CreatingCommunity is an email devotion to guide your preparation for worship next weekend. Imagine how much more clear and relevant God's Word will be if you have had an opportunity read, reflect, and dwell in the Word prior to worship. You may do this devotion alone, with others, as a family, or over Zoom as a small group.

This devotion is to be done in preparation for Sunday, June 14, 2020, The Second Sunday after Pentecost.
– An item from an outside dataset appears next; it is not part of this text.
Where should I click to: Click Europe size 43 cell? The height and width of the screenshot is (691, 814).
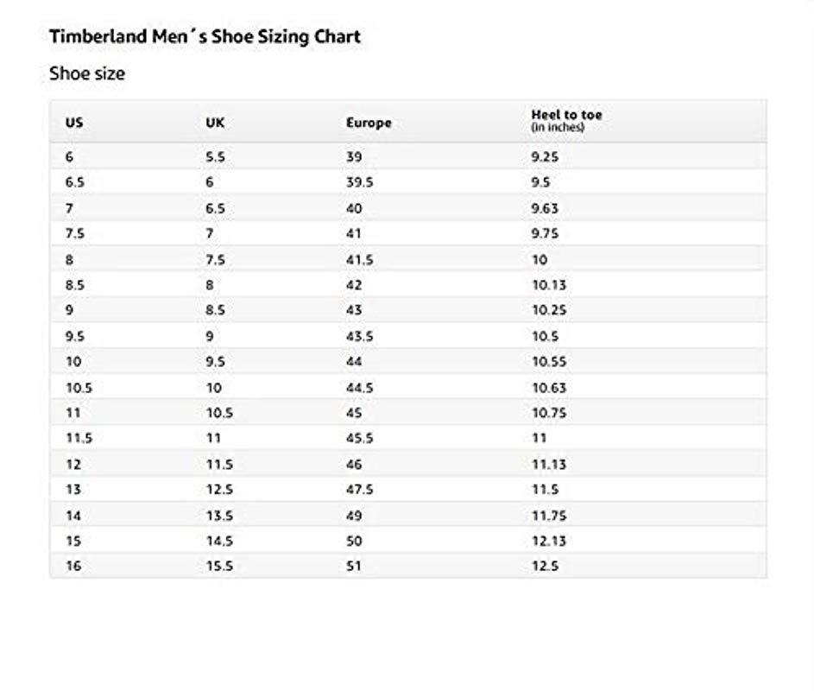(355, 310)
Please follow these three steps:

1. Read through the text
2. Respond to the questions (select one of the sets of questions)
3. Offer a Prayer
Matthew 9:35--10:8
Jesus went about all the cities and villages, teaching in their synagogues, and proclaiming the good news of the kingdom, and curing every disease and every sickness. When he saw the crowds, he had compassion for them, because they were harassed and helpless, like sheep without a shepherd. Then he said to his disciples, “The harvest is plentiful, but the laborers are few; therefore ask the Lord of the harvest to send out laborers into his harvest.”
Then Jesus summoned his twelve disciples and gave them authority over unclean spirits, to cast them out, and to cure every disease and every sickness. These are the names of the twelve apostles: first, Simon, also known as Peter, and his brother Andrew; James son of Zebedee, and his brother John; Philip and Bartholomew; Thomas and Matthew the tax collector; James son of Alphaeus, and Thaddaeus; Simon the Cananaean, and Judas Iscariot, the one who betrayed him.These twelve Jesus sent out with the following instructions: “Go nowhere among the Gentiles, and enter no town of the Samaritans, but go rather to the lost sheep of the house of Israel. As you go, proclaim the good news, ‘The kingdom of heaven has come near.’ Cure the sick, raise the dead, cleanse the lepers, cast out demons. You received without payment; give without payment
No Experience Necessary Questions:
  1. What scares, confuses, or challenges me in this text?
  2. What delights me in this text?
  3. What stories or memories does this text stir in me?
  4. What is God up to in this text?
Family Questions:
  1. Jesus sends out the disciples as laborers into the harvest. How would you describe a disciple of Jesus? What is the labor to which they were called?
  2. Why do you think all the disciple's names were given to us? Do you know the names of other disciples of Jesus? Do you think of yourself as a disciple of Jesus? Why or why not?
  3. Why do you think there are 12 disciples? Why not 10 or 15?

Advance Questions:
  1. What phrase in this text gives at least one reason why Jesus could say “The harvest is plentiful”? Who are the “laborers” today? What work do they do?
  2. How do you, as a baptised disciple proclaim the good news, heal the sick, and share our bread with the hungry?
  3. As Lutherans, we speak of the “priesthood of all believers.” What does that phrase mean to you? What freedoms does it bring? What responsibilities?
Click here to listen to this week's CreatingCommunity Hymn
Return to God by Marty Haugen
Prayer
God of compassion, you have opened the way for us and brought us to yourself. Pour your love into our hearts, that, overflowing with joy, we may freely share the blessings of your realm and faithfully proclaim the good news of your Son, Jesus Christ, our Savior and Lord. Amen.